On May 20, 2004 The Christian Science Monitor ran an opinion piece by Lawrence A. Uzzell, president of International Religious Freedom Watch, about the lack of attention to "ethnic cleansing" of Christian Serbs in Kosovo. Uzzell writes, "Six years ago the US launched a noble experiment, becoming the first nation to proclaim international religious freedom as a goal of its foreign policy. Unfortunately, that experiment has been poisoned by interest-group politics. Usually the US speaks up only for persecuted religious denominations that have large memberships in America or good connections in Washington. Others are mostly ignored - as is the case with Kosovo now. The ethnic Albanian Muslims who dominate that strife-torn Balkan province have been pursuing what a NATO commander recently called 'orchestrated and well-planned ethnic cleansing' against minority Christian Serbs...Imagine the outcry if these had been Baptist or Roman Catholic churches, or synagogues.

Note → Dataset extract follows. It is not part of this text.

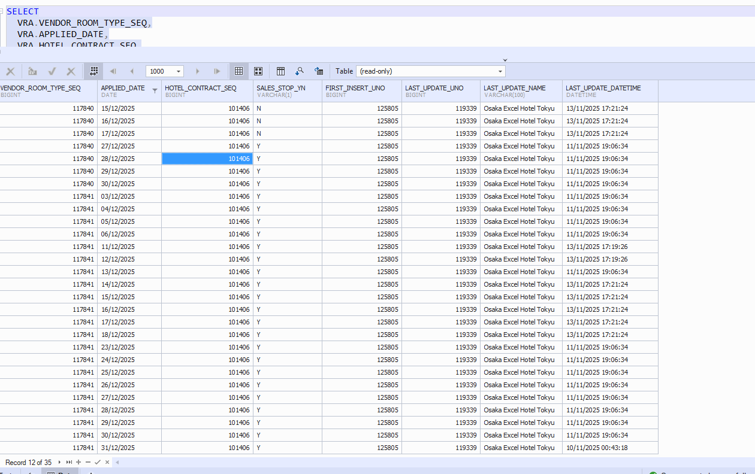755x474 pixels.
Task: Open the column chooser icon in toolbar
Action: click(x=280, y=71)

But Eastern Orthodox Christians seem to have almost no sympathizers in the US except among fellow Orthodox - and among the few human rights advocates who pursue freedom not just for their own co-religionists, but for everyone...Apart from verbal condemnations by the State Department and Congress, the US has done little. In 1997, by contrast, Congress threatened to cut off aid to Russia if it enforced a harsh religion law that menaced Protestants and Roman Catholics...the vision of the 1998 statute on international religious freedom was to protect bona fide religious believers - powerful and weak, indigenous and foreign. Unfortunately, US leaders don't seem fully serious about pursuing that vision in practice."